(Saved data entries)
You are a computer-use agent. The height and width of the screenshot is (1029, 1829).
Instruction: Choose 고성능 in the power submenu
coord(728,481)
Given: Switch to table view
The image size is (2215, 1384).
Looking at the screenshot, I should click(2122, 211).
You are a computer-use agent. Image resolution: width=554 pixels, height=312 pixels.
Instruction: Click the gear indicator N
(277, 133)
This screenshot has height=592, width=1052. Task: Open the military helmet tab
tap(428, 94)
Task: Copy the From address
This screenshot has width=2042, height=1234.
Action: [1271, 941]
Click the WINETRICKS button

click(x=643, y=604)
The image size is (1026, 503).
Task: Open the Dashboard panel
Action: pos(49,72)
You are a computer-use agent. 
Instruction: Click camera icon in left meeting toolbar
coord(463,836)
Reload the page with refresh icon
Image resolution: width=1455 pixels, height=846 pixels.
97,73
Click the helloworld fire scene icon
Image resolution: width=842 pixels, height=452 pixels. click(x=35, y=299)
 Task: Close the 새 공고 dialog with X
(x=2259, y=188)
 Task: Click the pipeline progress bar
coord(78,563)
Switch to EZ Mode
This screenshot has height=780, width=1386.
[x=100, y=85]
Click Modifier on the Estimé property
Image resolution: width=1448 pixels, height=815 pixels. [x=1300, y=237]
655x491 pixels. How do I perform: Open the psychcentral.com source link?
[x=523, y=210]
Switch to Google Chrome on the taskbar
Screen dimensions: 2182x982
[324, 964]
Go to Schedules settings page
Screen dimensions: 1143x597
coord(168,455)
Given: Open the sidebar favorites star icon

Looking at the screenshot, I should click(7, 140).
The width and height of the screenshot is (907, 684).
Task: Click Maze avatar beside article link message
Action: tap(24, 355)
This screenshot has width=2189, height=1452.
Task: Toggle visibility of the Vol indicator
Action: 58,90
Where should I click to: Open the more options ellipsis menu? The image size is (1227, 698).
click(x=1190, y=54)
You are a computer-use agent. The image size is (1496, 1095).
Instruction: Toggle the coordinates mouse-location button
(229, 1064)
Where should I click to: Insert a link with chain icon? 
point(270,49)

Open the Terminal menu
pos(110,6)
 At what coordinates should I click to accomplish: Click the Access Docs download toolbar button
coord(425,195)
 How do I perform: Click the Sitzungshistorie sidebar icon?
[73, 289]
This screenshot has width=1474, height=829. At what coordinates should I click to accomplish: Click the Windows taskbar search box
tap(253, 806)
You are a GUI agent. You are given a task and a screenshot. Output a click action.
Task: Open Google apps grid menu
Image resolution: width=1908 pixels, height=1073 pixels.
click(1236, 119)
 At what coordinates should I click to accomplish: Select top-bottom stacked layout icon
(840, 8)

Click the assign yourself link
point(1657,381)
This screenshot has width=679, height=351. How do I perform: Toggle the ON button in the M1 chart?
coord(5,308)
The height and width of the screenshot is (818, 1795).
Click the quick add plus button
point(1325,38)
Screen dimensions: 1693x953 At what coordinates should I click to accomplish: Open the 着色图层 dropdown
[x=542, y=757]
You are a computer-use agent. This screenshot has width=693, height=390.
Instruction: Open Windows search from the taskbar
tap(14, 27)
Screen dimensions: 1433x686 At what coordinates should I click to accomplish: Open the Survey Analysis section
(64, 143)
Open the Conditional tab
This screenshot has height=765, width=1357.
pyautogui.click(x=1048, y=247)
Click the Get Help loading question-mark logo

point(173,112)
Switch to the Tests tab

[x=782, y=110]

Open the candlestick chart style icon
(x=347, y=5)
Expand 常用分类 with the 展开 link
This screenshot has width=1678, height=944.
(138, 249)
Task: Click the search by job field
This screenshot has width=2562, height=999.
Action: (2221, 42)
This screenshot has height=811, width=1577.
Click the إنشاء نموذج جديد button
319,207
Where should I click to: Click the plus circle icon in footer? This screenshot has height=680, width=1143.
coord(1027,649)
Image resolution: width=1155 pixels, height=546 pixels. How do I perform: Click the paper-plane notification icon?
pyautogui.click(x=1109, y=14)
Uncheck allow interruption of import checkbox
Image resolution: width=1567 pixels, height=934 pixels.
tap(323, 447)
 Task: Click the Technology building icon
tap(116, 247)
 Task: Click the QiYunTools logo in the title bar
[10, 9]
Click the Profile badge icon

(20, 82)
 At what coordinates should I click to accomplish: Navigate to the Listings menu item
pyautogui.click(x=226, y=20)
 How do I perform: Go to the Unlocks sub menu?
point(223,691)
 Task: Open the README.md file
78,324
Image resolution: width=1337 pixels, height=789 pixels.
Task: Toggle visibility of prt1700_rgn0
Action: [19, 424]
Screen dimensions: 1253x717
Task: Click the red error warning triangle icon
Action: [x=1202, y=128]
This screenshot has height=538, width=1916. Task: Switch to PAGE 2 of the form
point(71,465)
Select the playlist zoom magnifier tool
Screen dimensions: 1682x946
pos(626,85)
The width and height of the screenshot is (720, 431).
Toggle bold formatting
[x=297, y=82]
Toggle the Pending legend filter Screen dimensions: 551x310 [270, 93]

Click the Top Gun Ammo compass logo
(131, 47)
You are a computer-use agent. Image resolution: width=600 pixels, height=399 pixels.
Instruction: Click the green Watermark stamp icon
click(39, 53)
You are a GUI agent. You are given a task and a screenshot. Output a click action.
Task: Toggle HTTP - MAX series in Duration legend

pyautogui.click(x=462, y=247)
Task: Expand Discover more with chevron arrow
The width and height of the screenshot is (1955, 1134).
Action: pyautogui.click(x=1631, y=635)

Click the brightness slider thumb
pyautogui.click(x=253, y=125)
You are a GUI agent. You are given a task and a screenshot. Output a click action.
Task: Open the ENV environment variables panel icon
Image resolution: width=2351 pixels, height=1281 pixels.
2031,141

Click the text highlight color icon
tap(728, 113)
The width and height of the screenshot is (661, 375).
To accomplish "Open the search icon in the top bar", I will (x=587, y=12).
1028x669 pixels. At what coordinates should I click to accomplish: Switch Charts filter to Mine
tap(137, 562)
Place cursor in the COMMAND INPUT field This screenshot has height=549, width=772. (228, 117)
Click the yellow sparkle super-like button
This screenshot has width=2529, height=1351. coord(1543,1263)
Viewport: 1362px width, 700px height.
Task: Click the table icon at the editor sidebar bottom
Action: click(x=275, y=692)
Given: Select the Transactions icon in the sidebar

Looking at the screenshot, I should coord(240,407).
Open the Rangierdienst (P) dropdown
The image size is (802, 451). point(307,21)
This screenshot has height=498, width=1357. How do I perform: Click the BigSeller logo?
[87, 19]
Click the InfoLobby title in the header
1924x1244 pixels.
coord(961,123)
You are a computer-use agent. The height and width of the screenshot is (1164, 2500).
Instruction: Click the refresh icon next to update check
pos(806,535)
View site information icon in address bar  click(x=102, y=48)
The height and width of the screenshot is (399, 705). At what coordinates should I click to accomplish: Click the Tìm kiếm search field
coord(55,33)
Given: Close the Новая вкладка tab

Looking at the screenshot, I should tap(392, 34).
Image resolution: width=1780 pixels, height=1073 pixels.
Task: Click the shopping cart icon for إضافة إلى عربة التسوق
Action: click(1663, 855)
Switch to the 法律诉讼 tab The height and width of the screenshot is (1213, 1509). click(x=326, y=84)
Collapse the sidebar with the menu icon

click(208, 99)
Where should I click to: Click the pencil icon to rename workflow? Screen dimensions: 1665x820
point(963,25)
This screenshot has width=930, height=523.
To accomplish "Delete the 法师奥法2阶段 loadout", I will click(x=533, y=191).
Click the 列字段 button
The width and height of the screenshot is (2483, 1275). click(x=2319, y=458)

- How to complete this task:
Whatever is in the entries above, write it out exactly.

- Output:
You are a computer-use agent. The height and width of the screenshot is (1029, 1829).
Instruction: Choose 고성능 in the power submenu
coord(728,481)
Given: Switch to table view
The image size is (2215, 1384).
Looking at the screenshot, I should click(2122, 211).
You are a computer-use agent. Image resolution: width=554 pixels, height=312 pixels.
Instruction: Click the gear indicator N
(277, 133)
This screenshot has height=592, width=1052. Task: Open the military helmet tab
tap(428, 94)
Task: Copy the From address
This screenshot has width=2042, height=1234.
Action: [1271, 941]
Click the WINETRICKS button

click(x=643, y=604)
The image size is (1026, 503).
Task: Open the Dashboard panel
Action: pos(49,72)
You are a computer-use agent. 
Instruction: Click camera icon in left meeting toolbar
coord(463,836)
Reload the page with refresh icon
Image resolution: width=1455 pixels, height=846 pixels.
97,73
Click the helloworld fire scene icon
Image resolution: width=842 pixels, height=452 pixels. click(x=35, y=299)
 Task: Close the 새 공고 dialog with X
(x=2259, y=188)
 Task: Click the pipeline progress bar
coord(78,563)
Switch to EZ Mode
This screenshot has height=780, width=1386.
[x=100, y=85]
Click Modifier on the Estimé property
Image resolution: width=1448 pixels, height=815 pixels. [x=1300, y=237]
655x491 pixels. How do I perform: Open the psychcentral.com source link?
[x=523, y=210]
Switch to Google Chrome on the taskbar
Screen dimensions: 2182x982
[324, 964]
Go to Schedules settings page
Screen dimensions: 1143x597
coord(168,455)
Given: Open the sidebar favorites star icon

Looking at the screenshot, I should click(7, 140).
The width and height of the screenshot is (907, 684).
Task: Click Maze avatar beside article link message
Action: tap(24, 355)
This screenshot has width=2189, height=1452.
Task: Toggle visibility of the Vol indicator
Action: 58,90
Where should I click to: Open the more options ellipsis menu? The image size is (1227, 698).
click(x=1190, y=54)
You are a computer-use agent. The image size is (1496, 1095).
Instruction: Toggle the coordinates mouse-location button
(229, 1064)
Where should I click to: Insert a link with chain icon? 
point(270,49)

Open the Terminal menu
pos(110,6)
 At what coordinates should I click to accomplish: Click the Access Docs download toolbar button
coord(425,195)
 How do I perform: Click the Sitzungshistorie sidebar icon?
[73, 289]
This screenshot has width=1474, height=829. At what coordinates should I click to accomplish: Click the Windows taskbar search box
tap(253, 806)
You are a GUI agent. You are given a task and a screenshot. Output a click action.
Task: Open Google apps grid menu
Image resolution: width=1908 pixels, height=1073 pixels.
click(1236, 119)
 At what coordinates should I click to accomplish: Select top-bottom stacked layout icon
(840, 8)

Click the assign yourself link
point(1657,381)
This screenshot has width=679, height=351. How do I perform: Toggle the ON button in the M1 chart?
coord(5,308)
The height and width of the screenshot is (818, 1795).
Click the quick add plus button
point(1325,38)
Screen dimensions: 1693x953 At what coordinates should I click to accomplish: Open the 着色图层 dropdown
[x=542, y=757]
You are a computer-use agent. This screenshot has width=693, height=390.
Instruction: Open Windows search from the taskbar
tap(14, 27)
Screen dimensions: 1433x686 At what coordinates should I click to accomplish: Open the Survey Analysis section
(64, 143)
Open the Conditional tab
This screenshot has height=765, width=1357.
pyautogui.click(x=1048, y=247)
Click the Get Help loading question-mark logo

point(173,112)
Switch to the Tests tab

[x=782, y=110]

Open the candlestick chart style icon
(x=347, y=5)
Expand 常用分类 with the 展开 link
This screenshot has width=1678, height=944.
(138, 249)
Task: Click the search by job field
This screenshot has width=2562, height=999.
Action: (2221, 42)
This screenshot has height=811, width=1577.
Click the إنشاء نموذج جديد button
319,207
Where should I click to: Click the plus circle icon in footer? This screenshot has height=680, width=1143.
coord(1027,649)
Image resolution: width=1155 pixels, height=546 pixels. How do I perform: Click the paper-plane notification icon?
pyautogui.click(x=1109, y=14)
Uncheck allow interruption of import checkbox
Image resolution: width=1567 pixels, height=934 pixels.
tap(323, 447)
 Task: Click the Technology building icon
tap(116, 247)
 Task: Click the QiYunTools logo in the title bar
[10, 9]
Click the Profile badge icon

(20, 82)
 At what coordinates should I click to accomplish: Navigate to the Listings menu item
pyautogui.click(x=226, y=20)
 How do I perform: Go to the Unlocks sub menu?
point(223,691)
 Task: Open the README.md file
78,324
Image resolution: width=1337 pixels, height=789 pixels.
Task: Toggle visibility of prt1700_rgn0
Action: [19, 424]
Screen dimensions: 1253x717
Task: Click the red error warning triangle icon
Action: [x=1202, y=128]
This screenshot has height=538, width=1916. Task: Switch to PAGE 2 of the form
point(71,465)
Select the playlist zoom magnifier tool
Screen dimensions: 1682x946
pos(626,85)
The width and height of the screenshot is (720, 431).
Toggle bold formatting
[x=297, y=82]
Toggle the Pending legend filter Screen dimensions: 551x310 [270, 93]

Click the Top Gun Ammo compass logo
(131, 47)
You are a computer-use agent. Image resolution: width=600 pixels, height=399 pixels.
Instruction: Click the green Watermark stamp icon
click(39, 53)
You are a GUI agent. You are given a task and a screenshot. Output a click action.
Task: Toggle HTTP - MAX series in Duration legend

pyautogui.click(x=462, y=247)
Task: Expand Discover more with chevron arrow
The width and height of the screenshot is (1955, 1134).
Action: pyautogui.click(x=1631, y=635)

Click the brightness slider thumb
pyautogui.click(x=253, y=125)
You are a GUI agent. You are given a task and a screenshot. Output a click action.
Task: Open the ENV environment variables panel icon
Image resolution: width=2351 pixels, height=1281 pixels.
2031,141

Click the text highlight color icon
tap(728, 113)
The width and height of the screenshot is (661, 375).
To accomplish "Open the search icon in the top bar", I will (x=587, y=12).
1028x669 pixels. At what coordinates should I click to accomplish: Switch Charts filter to Mine
tap(137, 562)
Place cursor in the COMMAND INPUT field This screenshot has height=549, width=772. (228, 117)
Click the yellow sparkle super-like button
This screenshot has width=2529, height=1351. coord(1543,1263)
Viewport: 1362px width, 700px height.
Task: Click the table icon at the editor sidebar bottom
Action: click(x=275, y=692)
Given: Select the Transactions icon in the sidebar

Looking at the screenshot, I should coord(240,407).
Open the Rangierdienst (P) dropdown
The image size is (802, 451). point(307,21)
This screenshot has height=498, width=1357. How do I perform: Click the BigSeller logo?
[87, 19]
Click the InfoLobby title in the header
1924x1244 pixels.
coord(961,123)
You are a computer-use agent. The height and width of the screenshot is (1164, 2500).
Instruction: Click the refresh icon next to update check
pos(806,535)
View site information icon in address bar  click(x=102, y=48)
The height and width of the screenshot is (399, 705). At what coordinates should I click to accomplish: Click the Tìm kiếm search field
coord(55,33)
Given: Close the Новая вкладка tab

Looking at the screenshot, I should tap(392, 34).
Image resolution: width=1780 pixels, height=1073 pixels.
Task: Click the shopping cart icon for إضافة إلى عربة التسوق
Action: click(1663, 855)
Switch to the 法律诉讼 tab The height and width of the screenshot is (1213, 1509). click(x=326, y=84)
Collapse the sidebar with the menu icon

click(208, 99)
Where should I click to: Click the pencil icon to rename workflow? Screen dimensions: 1665x820
point(963,25)
This screenshot has width=930, height=523.
To accomplish "Delete the 法师奥法2阶段 loadout", I will click(x=533, y=191).
Click the 列字段 button
The width and height of the screenshot is (2483, 1275). click(x=2319, y=458)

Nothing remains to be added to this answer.